▸ TASK DESCRIPTION
Leaving out any pictures, transcribe every record exactly.

########

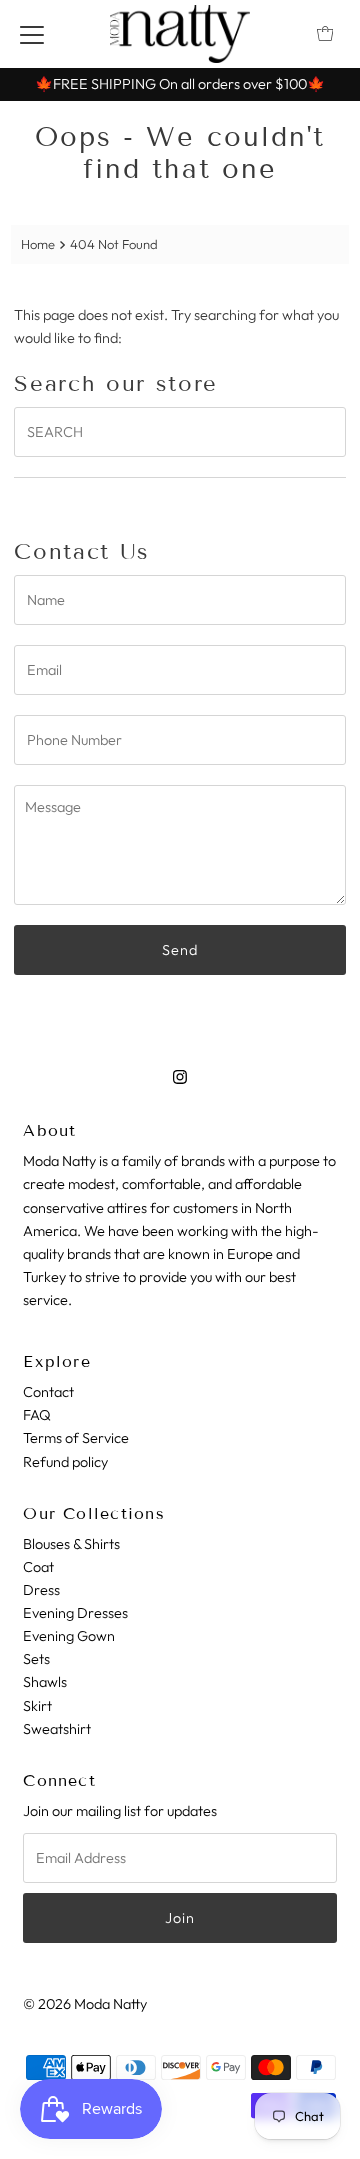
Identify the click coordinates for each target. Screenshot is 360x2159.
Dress (41, 1590)
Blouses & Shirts (71, 1544)
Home (38, 244)
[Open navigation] (32, 34)
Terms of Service (76, 1438)
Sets (36, 1659)
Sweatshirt (57, 1729)
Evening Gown (69, 1636)
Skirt (37, 1706)
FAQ (37, 1415)
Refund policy (65, 1462)
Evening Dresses (75, 1613)
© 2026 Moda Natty (85, 2004)
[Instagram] (180, 1076)
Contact (48, 1392)
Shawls (45, 1682)
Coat (38, 1567)
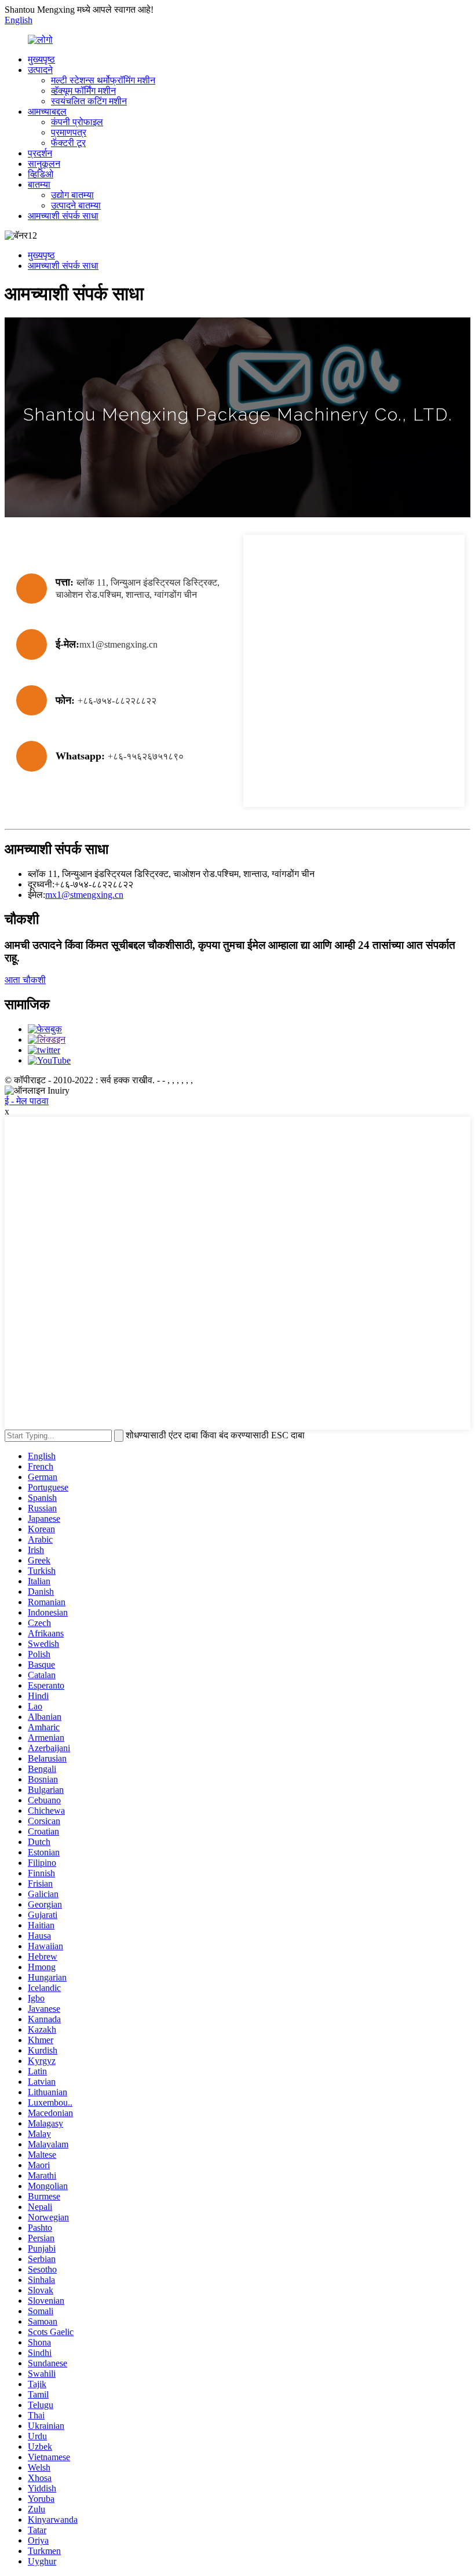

########

▸ SOLUTION TO THE PROBLEM
Identify the click coordinates for each target. Screenshot is 360x2159.
Dress (41, 1590)
Blouses & Shirts (71, 1544)
Home (38, 244)
[Open navigation] (32, 34)
Terms of Service (76, 1438)
Sets (36, 1659)
Sweatshirt (57, 1729)
Evening Gown (69, 1636)
Skirt (37, 1706)
FAQ (37, 1415)
Refund policy (65, 1462)
Evening Dresses (75, 1613)
© 2026 Moda Natty (85, 2004)
[Instagram] (180, 1076)
Contact (48, 1392)
Shawls (45, 1682)
Coat (38, 1567)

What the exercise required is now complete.